#### [Dataset content]
[Start of section]
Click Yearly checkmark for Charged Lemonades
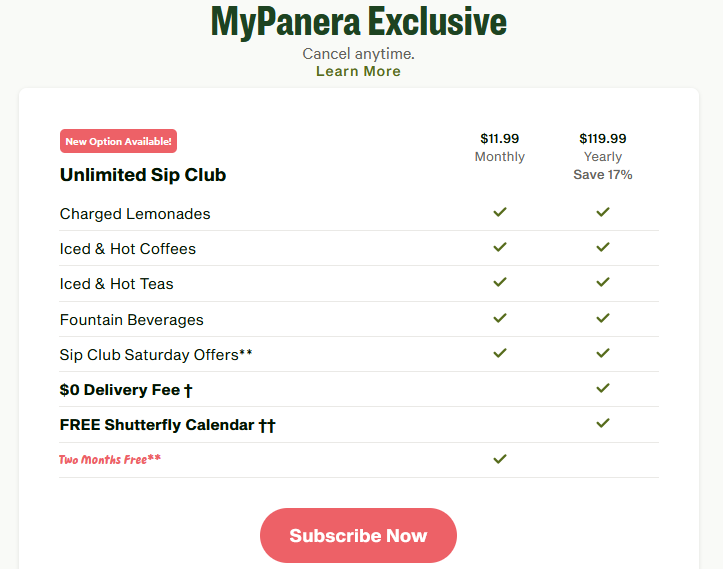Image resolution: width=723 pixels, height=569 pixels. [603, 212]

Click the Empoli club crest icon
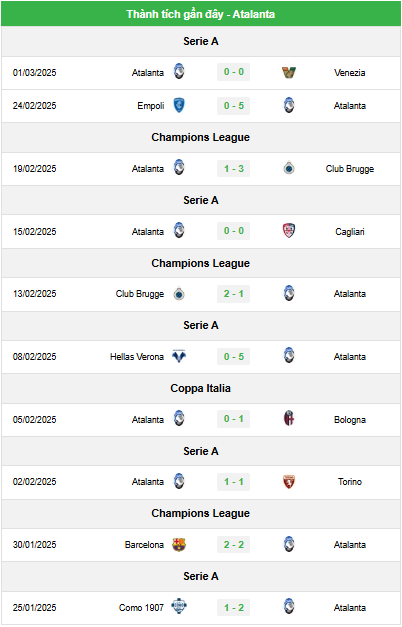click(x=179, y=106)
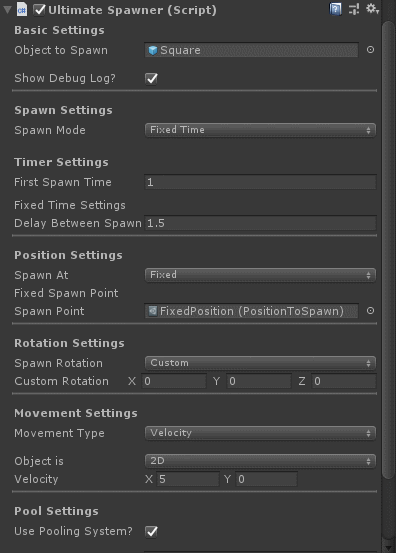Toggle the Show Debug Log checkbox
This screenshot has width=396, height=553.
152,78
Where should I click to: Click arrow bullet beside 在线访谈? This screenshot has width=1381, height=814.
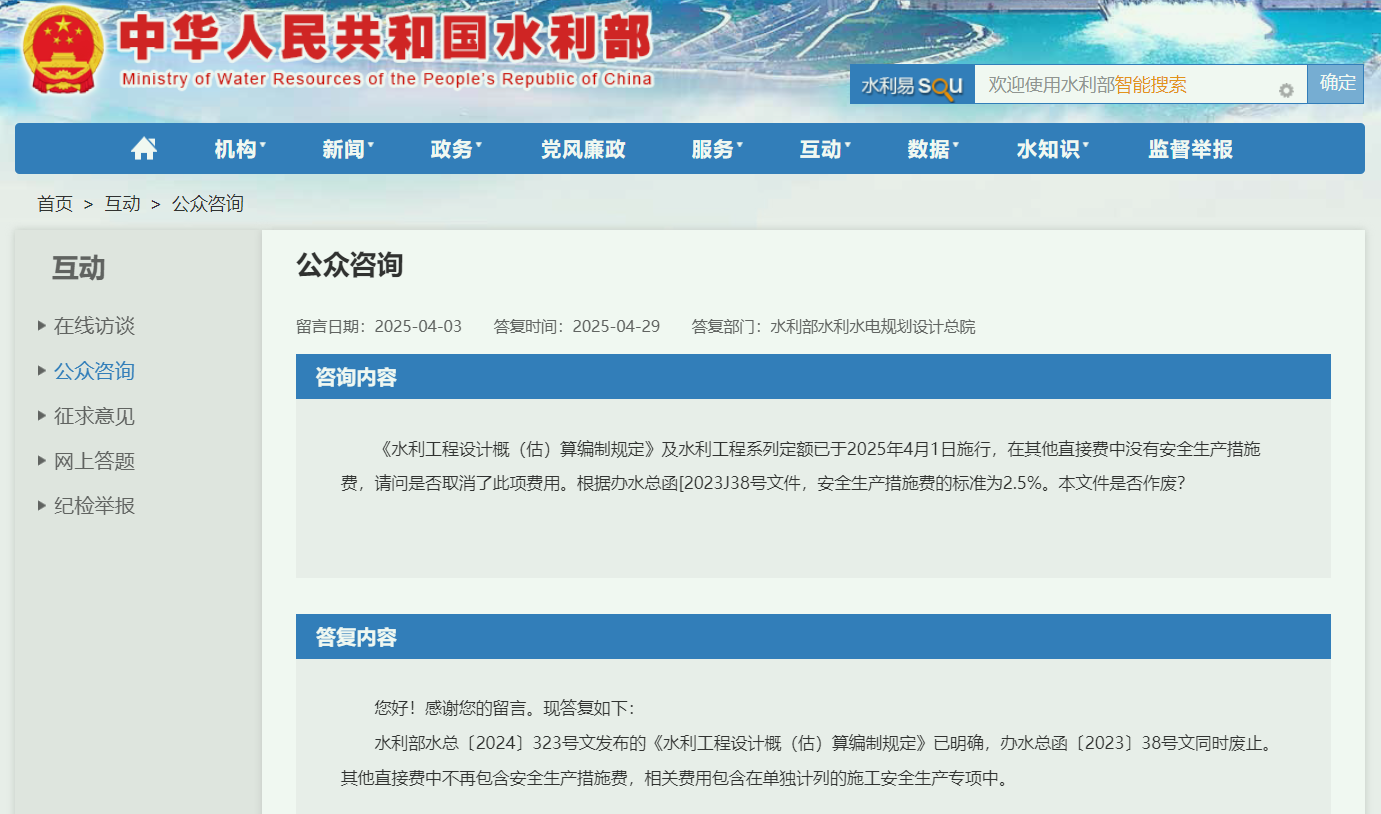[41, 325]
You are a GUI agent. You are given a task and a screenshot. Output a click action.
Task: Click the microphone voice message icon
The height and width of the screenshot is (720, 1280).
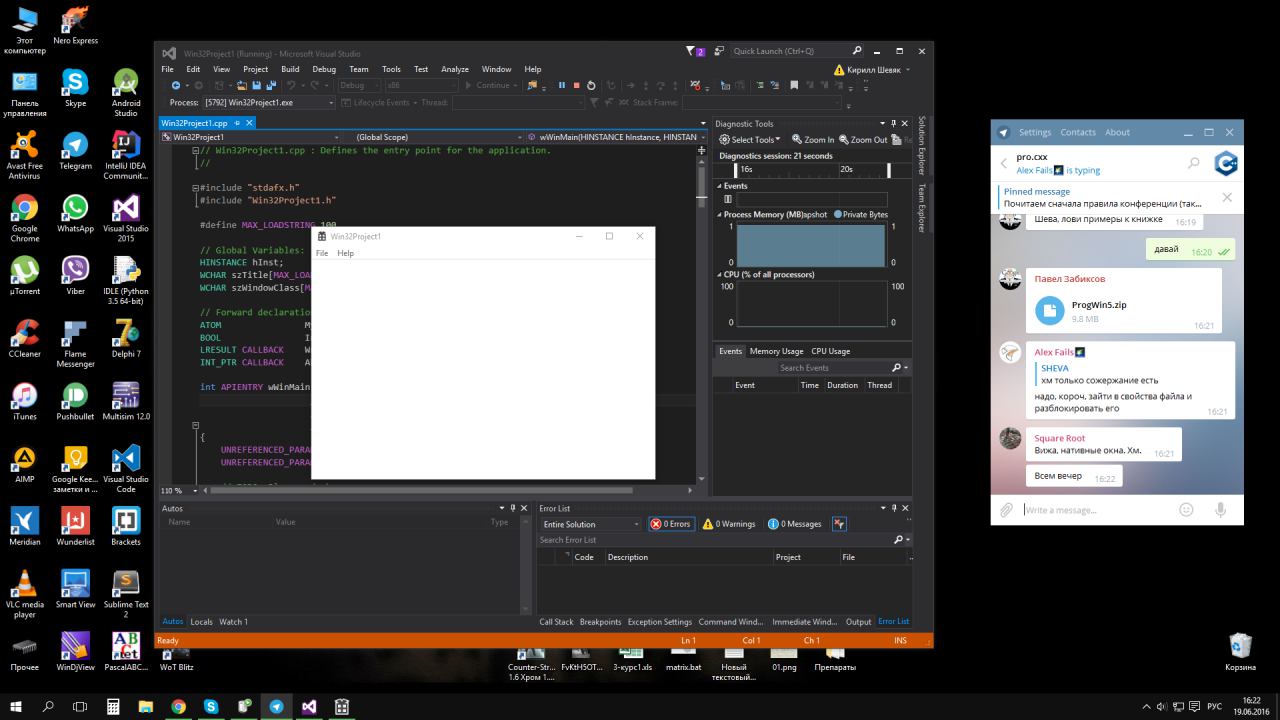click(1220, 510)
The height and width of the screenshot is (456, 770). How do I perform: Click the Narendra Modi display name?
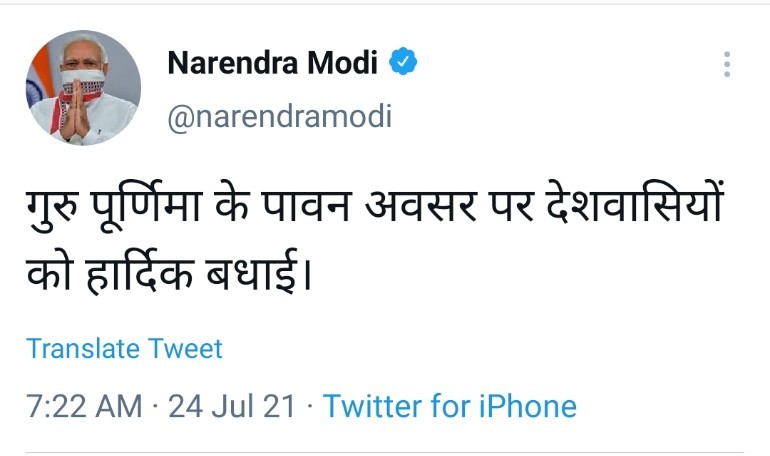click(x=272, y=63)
[End of section]
[Start of section]
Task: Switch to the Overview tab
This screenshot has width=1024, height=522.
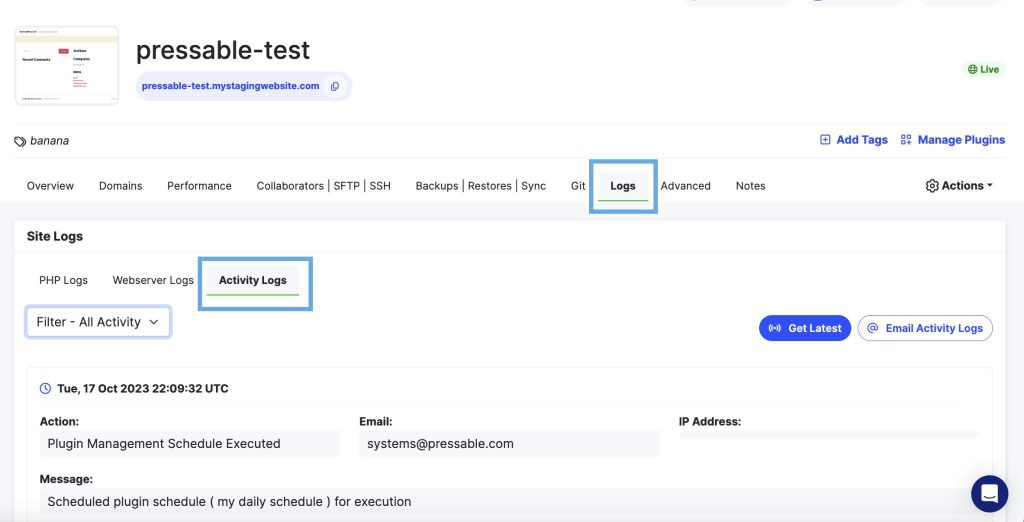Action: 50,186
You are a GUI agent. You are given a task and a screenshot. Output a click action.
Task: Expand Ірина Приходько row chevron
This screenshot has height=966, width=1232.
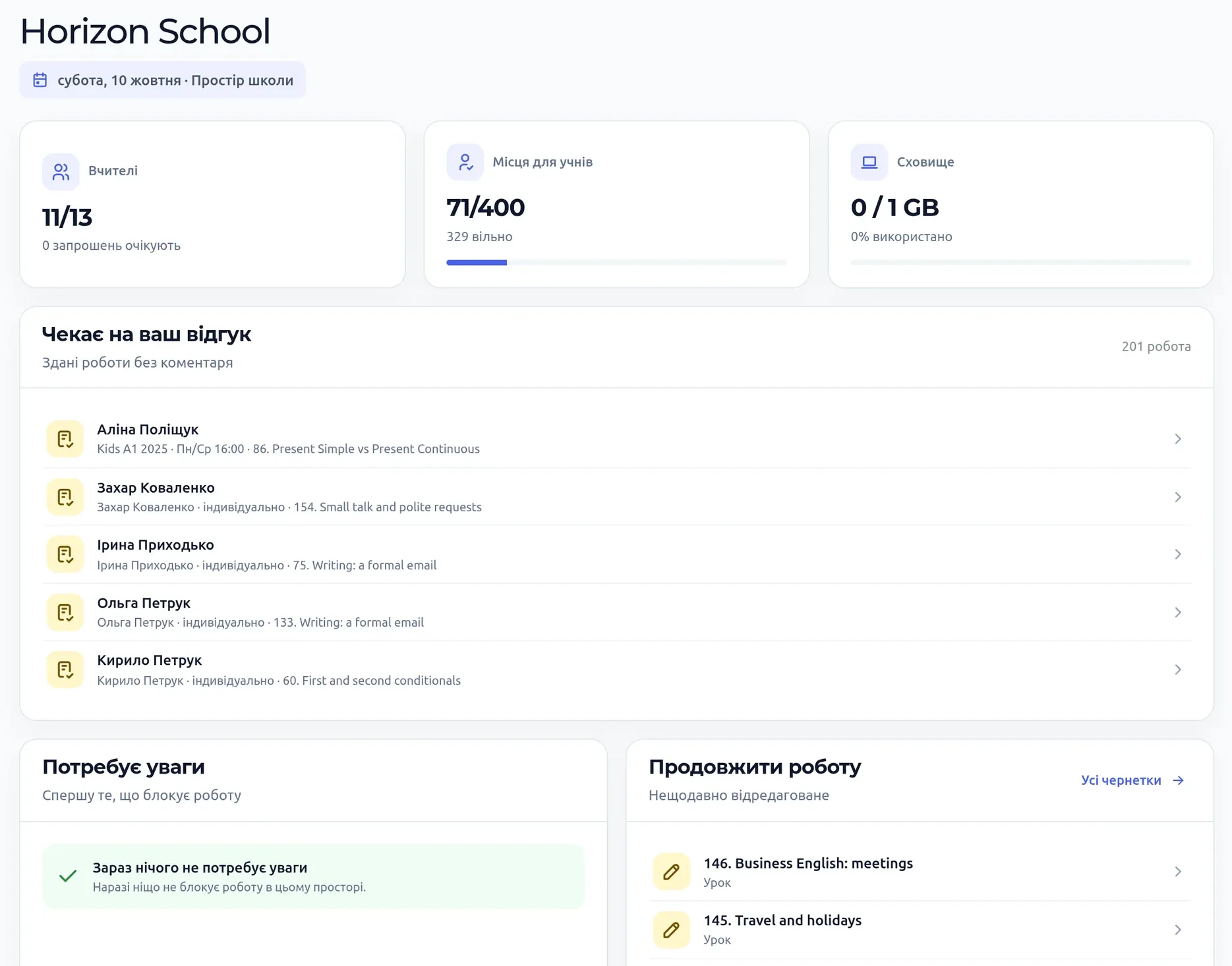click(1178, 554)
[End of section]
[Start of section]
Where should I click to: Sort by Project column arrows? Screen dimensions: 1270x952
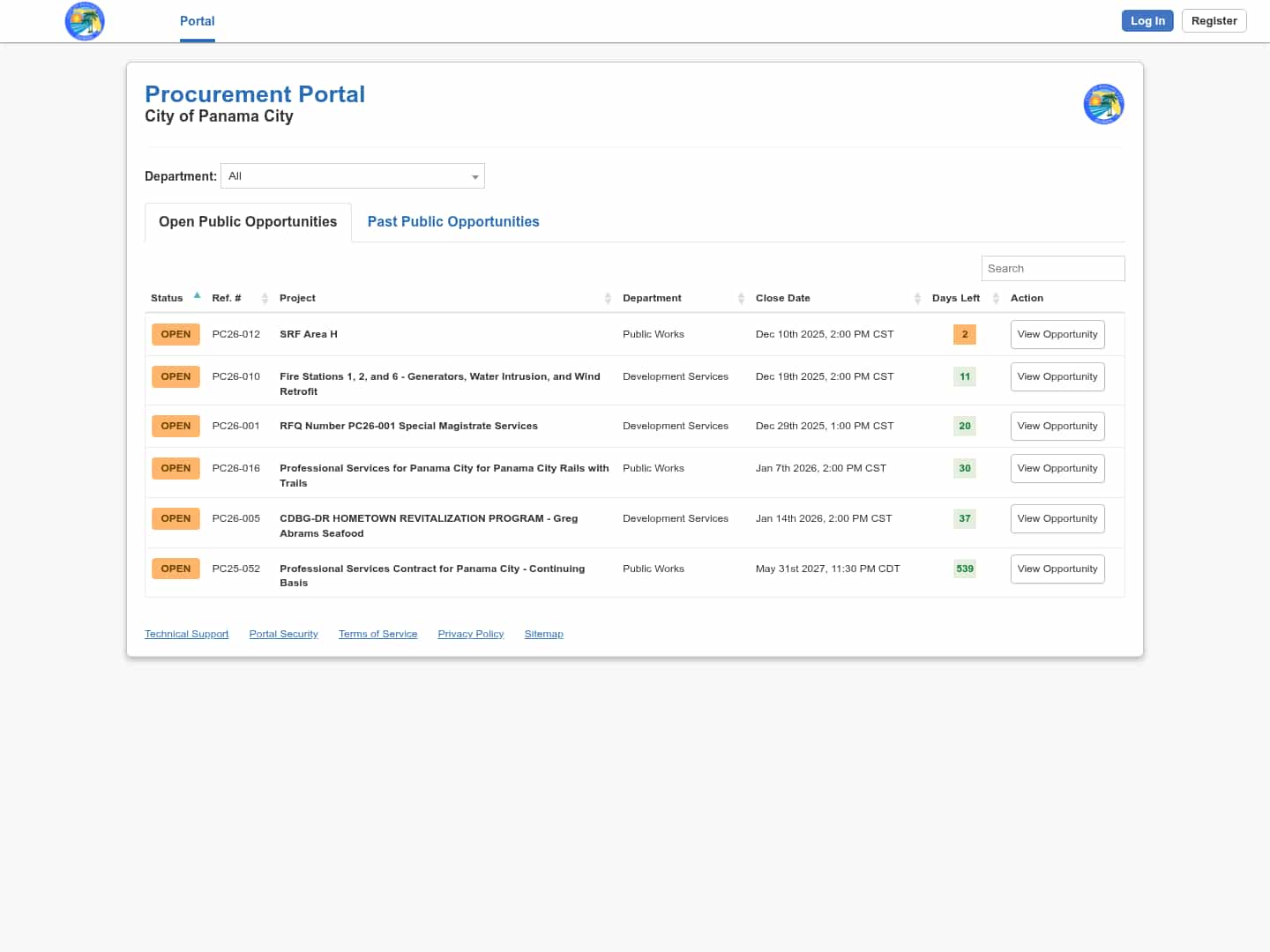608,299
[End of section]
#### [Problem details]
Only the lines above from the one with "Click Yearly checkmark for Charged Lemonades" to the one with "Task: Click the microphone voice message icon" should be printed, both included and exactly as written; no picture belongs in the copy.

#### [Written answer]
Click Yearly checkmark for Charged Lemonades
Image resolution: width=723 pixels, height=569 pixels. [603, 212]

Click the Empoli club crest icon
click(x=179, y=106)
Toggle the Show Debug Log checkbox
This screenshot has width=396, height=553.
152,78
Where should I click to: Click arrow bullet beside 在线访谈? This screenshot has width=1381, height=814.
[41, 325]
You are a GUI agent. You are given a task and a screenshot. Output a click action.
Task: Click the microphone voice message icon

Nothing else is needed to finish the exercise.